| Esercizio proposto 1 |
Stabilisci se le affermazioni seguenti concordano con il testo sul condominio. Per ciascuna rispondi sì o no e cita alla lettera le parole del testo che lo determinano: (a) la disciplina del condominio si trova nel codice civile agli articoli 1117 e seguenti; (b) i condomini possono rinunciare alla comunione delle parti comuni; (c) per approvare le delibere basta la maggioranza dei condomini presenti.
| Esercizio proposto 2 |
Secondo il testo sul condominio, entro quanti giorni un condomino assente o dissenziente può impugnare una delibera?
| Esercizio proposto 3 |
Trascrivi senza modifiche il passo del testo sul condominio compreso tra "Il condominio nel" e "espresso in millesimi.", estremi inclusi.

| Testo citato |
--------------------------------

Condominio: Definizione

Il condominio è un tipo di comunione. Si ha quando in unico edificio con più unità immobiliari più soggetti sono proprietari delle diverse unità immobiliari, rimanendo comproprietari delle parti comuni dell’edificio (scale, atrio, muri portanti, suolo su cui sorge l’edificio, e via dicendo). La comunione delle parti comuni è forzosa, perché non può essere oggetto di rinuncia da parte dei condomini.

Il condominio nel codice civile

La sua disciplina legislativa è contenuta nel codice civile agli articoli 1117 e seguenti. Essa è stata oggetto di una riforma ad opera della legge n. 220 del 2012, la quale ha innovato la materia recependo i maggioritari orientamenti della giurisprudenza.

Tabelle millesimali condominio

Per la gestione delle parti comuni, ovvero per la ripartizione delle spese condominiali, la determinazione delle maggioranze di costituzione delle assemblee e la votazione delle delibere vengono utilizzate le c.d. tabelle millesimali: esse sono delle tabelle in cui viene riportato il valore della proprietà di ciascun condomino in rapporto con l’intero condominio espresso in millesimi.

Numero minimo per costituire un condominio

Si può parlare di condominio quando i condomini sono due o più. Nel primo caso, cioè quando i condomini sono soltanto due, si parla di condominio minino. Nella prassi, però, si utilizza l’espressione condominio minimo anche per indicare quei condomini con un numero massimo di quattro condomini.

L’assemblea dei condomini

L’assemblea dei condomini è l’organo deliberante del condominio: ha il potere di decidere le questioni condominiali tramite lo strumento della delibera. Tutti i condomini hanno diritto a parteciparvi. L’organo può deliberare soltanto quando tutti i condomini sono stati invitati a partecipare all’assemblea; generalmente, infatti, la convocazione viene effettuata con lettera raccomandata con ricevuta di ritorno, almeno cinque giorni del giorno fissato per la deliberazione.

Essa decide sulle questioni relative alla gestione ordinaria delle parti comuni del condominio, alla manutenzione ordinaria dell’edificio, nomina e revoca l’amministratore di condominio. Affinché le delibere siano approvate è necessaria la maggioranza dei millesimi. Ogni condomino, assente o dissenziente, può impugnare la delibera entro 30 giorni, ex art. 1137 c.c. I 30 giorni decorrono dalla data dell’assemblea, per i presenti e dissenzienti, e dalla data della ricezione del verbale per gli assenti.

--------------------------------

| Voci fornite |
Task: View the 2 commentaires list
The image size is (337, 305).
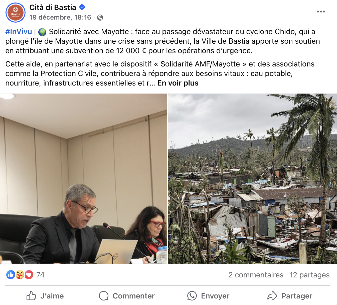Action: coord(256,275)
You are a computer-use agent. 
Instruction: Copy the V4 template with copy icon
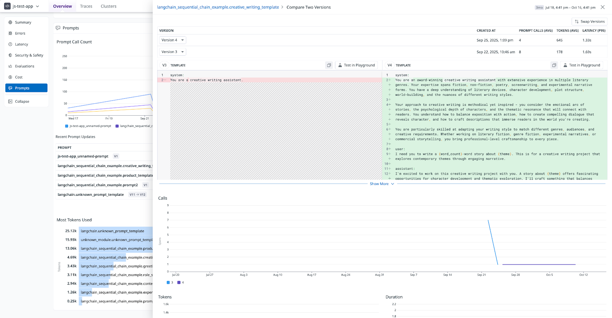(x=554, y=65)
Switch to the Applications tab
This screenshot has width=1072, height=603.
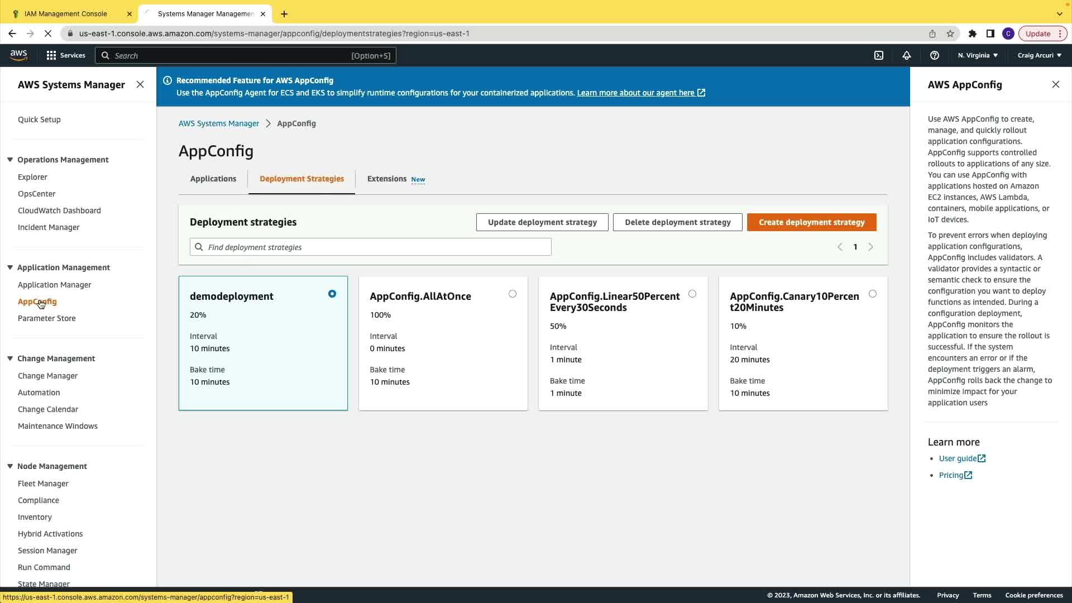tap(213, 179)
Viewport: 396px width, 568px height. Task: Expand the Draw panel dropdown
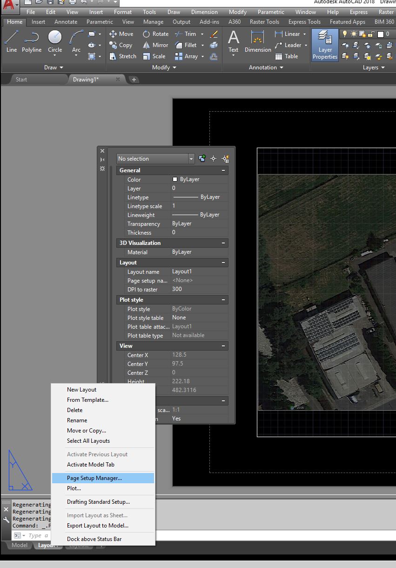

--------------------------------

| Risposta scritta 1 |
(a) Sì: «La sua disciplina legislativa è contenuta nel codice civile agli articoli 1117 e seguenti.»
(b) No: «La comunione delle parti comuni è forzosa, perché non può essere oggetto di rinuncia da parte dei condomini.»
(c) No: «Affinché le delibere siano approvate è necessaria la maggioranza dei millesimi.»

| Risposta scritta 2 |
Entro 30 giorni, ex art. 1137 c.c.

| Risposta scritta 3 |
Il condominio nel codice civile

La sua disciplina legislativa è contenuta nel codice civile agli articoli 1117 e seguenti. Essa è stata oggetto di una riforma ad opera della legge n. 220 del 2012, la quale ha innovato la materia recependo i maggioritari orientamenti della giurisprudenza.

Tabelle millesimali condominio

Per la gestione delle parti comuni, ovvero per la ripartizione delle spese condominiali, la determinazione delle maggioranze di costituzione delle assemblee e la votazione delle delibere vengono utilizzate le c.d. tabelle millesimali: esse sono delle tabelle in cui viene riportato il valore della proprietà di ciascun condomino in rapporto con l’intero condominio espresso in millesimi.